## CONSIGNE 1
Extrayez des entrées, sans rien y changer, les lignes qui vont de celle contenant « below the stairs? » jusqu'à celle contenant « tap(308, 1333) », ces deux lignes comprises.

## TEXTE PROPOSÉ
Avec la massification de la communication numérique, particulièrement les réseaux sociaux, les individus ont plus facilement accès avec les scènes sexuelles, les jeunes communiquent de moins en moins sur les sujets intimes à leurs parents ou leurs mentors au détriment de leurs pairs. Ce qui fait de la sexualité un sujet qui déborde le cadre de l’intimité ou du moins il y a une redéfinition de la notion d’intimité. Ainsi dans les réseaux sociaux des adolescents et des jeunes adultes, ce slogan occupe une place de plus en plus pertinente. Ce qui nous a donné une première préoccupation : peut-être que le corps était perçu comme quelque chose de sacré ou une chose dont on devrait avoir honte dont cette conception n’est plus. Tenant compte de ces différentes préoccupations, quelle perception que les individus ont du slogan « kwense moun met moun » ? Peut-on dire que la perception est la même a toutes les tranches d’âge ?
A chaque période, des slogans émergent dans la société haïtienne. Durant cette dernière décennie, les réseaux sociaux ont facilités leurs vulgarisations et leurs massifications. Ces derniers affectent la société à différent niveau. Ces affectes touchent particulièrement les plans social, politique, économique et moral. Grace à la vulgarisation de ces slogans, des tas de phénomènes font leurs émergences. D’où le phénomène « kwense moun met moun » trouve sa place au sein de la réalité et de l’imaginaire haïtien.
Le phénomène « kwese moun met moun » comme discours dominant actuellement devient de plus en plus pratique dans notre société. Beaucoup de débats se font dans les sphères médiatiques. D’où notre préoccupation de savoir comment les individus se représentent le slogan « kwense moun met moun ».
Réseaux sociaux, exhibitionnisme et quête d’identité
Au préambule, les réseaux sociaux furent des espaces sociaux virtuels qui permettent aux individus de communiquer à distance. Selon Belfiore, les réseaux sociaux « [permettent] de regrouper diverses personnes afin de créer un échange sur un sujet particulier ou non. En quelque sorte, le réseau social trouve ses origines dans les forums, groupes de discussion et salons de chat introduits dès les premières heures d'Internet. »
Il continue en remarquant qu’avant l'avènement de l'ère du web, le terme « réseau social » désignait principalement un groupe de personnes ayant une affinité ou un intérêt commun. Ce que l'on appelle également un cercle social. Pour définir les plateformes comme Facebook, Twitter et WhatsApp on parle plutôt de médias sociaux.
Il existe de nombreux médias sociaux. Ils se distinguent surtout par leurs fonctionnalités, le profil des utilisateurs et le but recherché (par exemple publier ses créations artistiques, retrouver ses amis d'enfance ou capter un maximum d'audience).
Notre attention s’est particulièrement portée sur cette dernière remarque. Les réseaux sociaux jouent un rôle majeur dans la construction de l’identité. Non seulement il y a une certaine socialisation qui s’effectue à travers eux, mais plus encore, les individus qui les utilisent cherchent à avoir le maximum d’audience possible. Ainsi, il s’identifie à des discours pouvant leur permettre d’augmenter leur audience et leur visibilité à travers les réseaux sociaux. Pour eux, ils sont ce qu’ils publient.

## CONSIGNE 2
D'après le texte proposé, quel terme emploie-t-on plutôt pour désigner des plateformes comme Facebook, Twitter et WhatsApp ?

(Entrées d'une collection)
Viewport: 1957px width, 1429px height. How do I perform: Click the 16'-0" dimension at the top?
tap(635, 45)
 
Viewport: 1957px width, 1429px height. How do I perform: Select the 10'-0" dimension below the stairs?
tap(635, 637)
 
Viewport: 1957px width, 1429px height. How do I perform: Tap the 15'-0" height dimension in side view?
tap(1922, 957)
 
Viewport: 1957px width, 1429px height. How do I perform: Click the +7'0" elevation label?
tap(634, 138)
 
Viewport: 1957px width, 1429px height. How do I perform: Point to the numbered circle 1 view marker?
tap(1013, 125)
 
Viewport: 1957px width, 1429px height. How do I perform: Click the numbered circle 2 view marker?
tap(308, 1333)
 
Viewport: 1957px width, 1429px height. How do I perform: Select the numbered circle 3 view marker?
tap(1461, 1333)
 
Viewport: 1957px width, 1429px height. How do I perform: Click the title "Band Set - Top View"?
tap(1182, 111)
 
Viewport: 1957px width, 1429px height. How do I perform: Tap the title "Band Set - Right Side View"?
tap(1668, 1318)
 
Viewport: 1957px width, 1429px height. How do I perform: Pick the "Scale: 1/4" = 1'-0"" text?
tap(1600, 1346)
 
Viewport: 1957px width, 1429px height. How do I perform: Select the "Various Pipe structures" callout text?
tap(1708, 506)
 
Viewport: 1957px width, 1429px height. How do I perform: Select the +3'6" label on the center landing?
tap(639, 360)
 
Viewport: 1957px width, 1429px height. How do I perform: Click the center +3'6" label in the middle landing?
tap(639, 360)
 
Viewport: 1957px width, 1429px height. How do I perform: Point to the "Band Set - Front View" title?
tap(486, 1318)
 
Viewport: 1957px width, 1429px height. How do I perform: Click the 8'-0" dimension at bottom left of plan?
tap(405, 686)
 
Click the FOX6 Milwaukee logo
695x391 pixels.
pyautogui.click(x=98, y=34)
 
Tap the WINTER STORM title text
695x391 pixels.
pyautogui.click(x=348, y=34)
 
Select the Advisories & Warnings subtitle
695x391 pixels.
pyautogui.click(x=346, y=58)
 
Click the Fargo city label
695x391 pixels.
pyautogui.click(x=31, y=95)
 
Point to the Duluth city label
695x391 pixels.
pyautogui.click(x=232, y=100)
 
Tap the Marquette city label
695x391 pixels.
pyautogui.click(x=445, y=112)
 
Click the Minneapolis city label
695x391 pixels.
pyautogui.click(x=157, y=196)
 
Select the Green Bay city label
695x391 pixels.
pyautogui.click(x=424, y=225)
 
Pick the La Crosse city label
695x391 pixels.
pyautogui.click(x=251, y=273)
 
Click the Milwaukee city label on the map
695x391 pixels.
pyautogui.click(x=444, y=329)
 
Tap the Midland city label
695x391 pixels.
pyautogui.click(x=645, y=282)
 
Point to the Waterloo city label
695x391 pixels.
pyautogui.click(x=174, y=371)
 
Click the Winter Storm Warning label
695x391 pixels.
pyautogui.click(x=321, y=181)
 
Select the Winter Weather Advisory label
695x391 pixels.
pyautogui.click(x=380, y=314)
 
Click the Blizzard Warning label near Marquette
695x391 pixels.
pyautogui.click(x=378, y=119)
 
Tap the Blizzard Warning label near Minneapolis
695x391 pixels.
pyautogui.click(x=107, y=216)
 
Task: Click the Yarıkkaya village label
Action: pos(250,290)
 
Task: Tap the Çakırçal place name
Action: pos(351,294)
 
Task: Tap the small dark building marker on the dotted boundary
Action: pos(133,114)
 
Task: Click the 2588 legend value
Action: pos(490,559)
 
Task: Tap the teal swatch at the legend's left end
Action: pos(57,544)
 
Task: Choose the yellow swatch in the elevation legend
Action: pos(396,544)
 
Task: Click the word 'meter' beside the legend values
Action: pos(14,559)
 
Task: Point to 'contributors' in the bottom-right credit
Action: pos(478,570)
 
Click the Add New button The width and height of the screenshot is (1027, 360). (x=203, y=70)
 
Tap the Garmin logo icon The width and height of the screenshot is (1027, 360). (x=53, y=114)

## CORRIGÉ 1
Viewport: 1957px width, 1429px height. How do I perform: Select the 10'-0" dimension below the stairs?
tap(635, 637)
 
Viewport: 1957px width, 1429px height. How do I perform: Tap the 15'-0" height dimension in side view?
tap(1922, 957)
 
Viewport: 1957px width, 1429px height. How do I perform: Click the +7'0" elevation label?
tap(634, 138)
 
Viewport: 1957px width, 1429px height. How do I perform: Point to the numbered circle 1 view marker?
tap(1013, 125)
 
Viewport: 1957px width, 1429px height. How do I perform: Click the numbered circle 2 view marker?
tap(308, 1333)

## CORRIGÉ 2
On parle plutôt de médias sociaux.